Others agree. “I would have been happy with at least a 50-basis point (bps) rate cut. RBI is doing it in a more calibrated manner. Cautious optimism!” said the finance head of a large group.
With falling corporate earnings and sales, chief executives officers (CEOs) say they were expecting RBI to give a kick to the economy with at least a 50 bps cut. With its cautious steps and keeping in mind the fear of deficient rain which might stoke inflation, they say they do not expect a revival till the second half of this financial year.
Most CEOs from the rate-sensitive real estate sector said banks must pass on the benefits to end-consumers. This had not happened with earlier cuts. “The sector has been struggling for the past few quarters with increasing inventories and low demand. We hope more banks will now pass on the benefit to customers, stimulating overall demand. Such liberal moves, coupled with policy reforms, are necessary for revival of real estate in our country,” said Pradeep Jain, chairman, Parsvnath Developers, a Bengaluru-based developer.
“The moment banks reduce rates, that will give enough confidence for RBI to take the next step,” agrees Rajeev Talwar, executive director at real estate firm DLF. “It (rate cut) is a very good sign and shows that the government and RBI are working in tandem. Now, banks have to push ahead.”
The Confederation of Indian Industry said many stalled projects, waiting for credit at cost-effective rates, would find it viable to restart operations if RBI continued with rate cuts.
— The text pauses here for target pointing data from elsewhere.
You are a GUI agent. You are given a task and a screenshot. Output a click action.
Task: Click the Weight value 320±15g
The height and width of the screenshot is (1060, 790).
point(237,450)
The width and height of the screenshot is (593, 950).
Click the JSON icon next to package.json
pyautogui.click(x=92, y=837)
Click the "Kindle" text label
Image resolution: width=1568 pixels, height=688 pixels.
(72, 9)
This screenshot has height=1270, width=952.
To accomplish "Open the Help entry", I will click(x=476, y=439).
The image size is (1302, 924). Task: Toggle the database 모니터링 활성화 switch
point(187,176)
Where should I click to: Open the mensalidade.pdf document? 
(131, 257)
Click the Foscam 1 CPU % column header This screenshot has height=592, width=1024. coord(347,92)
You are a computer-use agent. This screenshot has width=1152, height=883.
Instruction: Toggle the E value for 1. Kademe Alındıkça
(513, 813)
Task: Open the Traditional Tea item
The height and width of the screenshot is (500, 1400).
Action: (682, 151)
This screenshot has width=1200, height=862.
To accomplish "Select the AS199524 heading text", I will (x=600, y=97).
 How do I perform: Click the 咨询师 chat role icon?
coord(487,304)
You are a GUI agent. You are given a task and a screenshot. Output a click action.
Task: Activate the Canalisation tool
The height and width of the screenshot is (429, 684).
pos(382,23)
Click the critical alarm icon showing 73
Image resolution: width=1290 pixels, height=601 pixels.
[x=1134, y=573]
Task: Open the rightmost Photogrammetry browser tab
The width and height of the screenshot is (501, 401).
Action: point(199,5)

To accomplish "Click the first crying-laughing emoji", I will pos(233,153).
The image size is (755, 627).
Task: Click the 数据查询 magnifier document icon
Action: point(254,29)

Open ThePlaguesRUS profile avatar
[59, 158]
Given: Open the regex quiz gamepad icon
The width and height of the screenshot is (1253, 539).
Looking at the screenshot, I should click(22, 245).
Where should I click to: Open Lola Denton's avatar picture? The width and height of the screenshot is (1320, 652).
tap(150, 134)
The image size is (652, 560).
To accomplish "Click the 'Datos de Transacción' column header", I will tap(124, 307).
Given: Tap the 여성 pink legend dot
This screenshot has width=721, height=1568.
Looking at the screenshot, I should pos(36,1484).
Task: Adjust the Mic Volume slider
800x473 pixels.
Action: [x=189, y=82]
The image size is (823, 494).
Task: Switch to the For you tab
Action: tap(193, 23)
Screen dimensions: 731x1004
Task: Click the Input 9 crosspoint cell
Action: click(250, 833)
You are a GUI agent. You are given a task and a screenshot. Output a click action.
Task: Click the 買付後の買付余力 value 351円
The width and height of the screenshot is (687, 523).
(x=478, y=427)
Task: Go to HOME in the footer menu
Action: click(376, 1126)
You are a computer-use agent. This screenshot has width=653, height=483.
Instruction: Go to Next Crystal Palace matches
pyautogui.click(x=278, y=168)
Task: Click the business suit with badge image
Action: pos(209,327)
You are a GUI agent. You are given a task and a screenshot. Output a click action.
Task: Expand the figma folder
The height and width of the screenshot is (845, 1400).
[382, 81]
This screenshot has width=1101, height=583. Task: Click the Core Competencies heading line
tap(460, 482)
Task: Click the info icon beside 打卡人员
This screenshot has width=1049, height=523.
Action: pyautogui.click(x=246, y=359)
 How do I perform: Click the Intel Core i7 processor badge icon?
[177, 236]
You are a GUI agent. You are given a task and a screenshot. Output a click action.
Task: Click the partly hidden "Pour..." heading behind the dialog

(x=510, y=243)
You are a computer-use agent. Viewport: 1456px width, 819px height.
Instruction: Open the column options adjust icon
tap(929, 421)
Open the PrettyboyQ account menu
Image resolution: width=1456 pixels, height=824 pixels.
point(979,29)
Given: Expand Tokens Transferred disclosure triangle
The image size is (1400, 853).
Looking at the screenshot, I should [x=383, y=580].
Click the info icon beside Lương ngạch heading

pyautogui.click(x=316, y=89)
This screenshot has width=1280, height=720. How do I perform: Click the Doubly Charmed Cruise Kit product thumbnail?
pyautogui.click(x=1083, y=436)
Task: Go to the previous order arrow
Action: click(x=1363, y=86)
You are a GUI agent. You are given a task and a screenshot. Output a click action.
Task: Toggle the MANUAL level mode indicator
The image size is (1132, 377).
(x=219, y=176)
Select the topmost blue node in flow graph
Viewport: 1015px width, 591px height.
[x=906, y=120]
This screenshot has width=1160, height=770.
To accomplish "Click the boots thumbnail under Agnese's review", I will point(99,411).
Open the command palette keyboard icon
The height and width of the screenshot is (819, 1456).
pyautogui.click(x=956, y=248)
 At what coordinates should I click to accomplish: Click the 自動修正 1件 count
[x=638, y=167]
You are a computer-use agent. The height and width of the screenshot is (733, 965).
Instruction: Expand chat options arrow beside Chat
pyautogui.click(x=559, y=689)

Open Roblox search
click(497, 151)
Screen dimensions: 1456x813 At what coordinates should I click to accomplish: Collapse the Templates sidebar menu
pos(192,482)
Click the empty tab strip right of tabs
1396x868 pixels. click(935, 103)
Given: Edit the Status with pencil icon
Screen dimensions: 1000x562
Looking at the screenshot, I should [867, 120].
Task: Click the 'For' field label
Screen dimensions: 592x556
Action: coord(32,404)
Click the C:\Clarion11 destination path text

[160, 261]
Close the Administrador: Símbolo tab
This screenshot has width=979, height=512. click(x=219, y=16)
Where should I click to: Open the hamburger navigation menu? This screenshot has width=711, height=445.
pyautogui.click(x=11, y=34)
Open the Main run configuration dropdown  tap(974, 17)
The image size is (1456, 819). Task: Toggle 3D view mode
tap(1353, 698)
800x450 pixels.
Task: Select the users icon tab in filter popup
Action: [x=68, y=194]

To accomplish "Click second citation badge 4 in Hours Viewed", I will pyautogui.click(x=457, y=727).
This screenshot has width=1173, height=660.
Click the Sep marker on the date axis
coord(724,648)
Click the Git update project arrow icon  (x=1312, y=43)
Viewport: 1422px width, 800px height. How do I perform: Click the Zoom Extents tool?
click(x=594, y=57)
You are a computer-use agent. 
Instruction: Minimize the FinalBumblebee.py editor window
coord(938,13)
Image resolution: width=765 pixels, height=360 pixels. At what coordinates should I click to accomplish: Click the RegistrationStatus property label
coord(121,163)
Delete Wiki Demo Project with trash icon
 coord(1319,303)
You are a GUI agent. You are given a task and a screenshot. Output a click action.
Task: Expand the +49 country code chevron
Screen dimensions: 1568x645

A reduction in interest rates would also provide a fillip for the automobile and capital goods sectors, experiencing a gradual recovery. “The rate cut would facilitate corporate investments in the infrastructure space, including construction, as well as spur spending in rate-sensitive consumer durables,” said Chandrajit Banerjee, director-general of CII.
At a time when the government has contained its fiscal deficit at four per cent of gross domestic product, and undertaken path-breaking reforms to take the economy on a positive growth track, it is important that the monetary levers work in tandem to support the growth crusade, especially as inflation is very much under control, he said.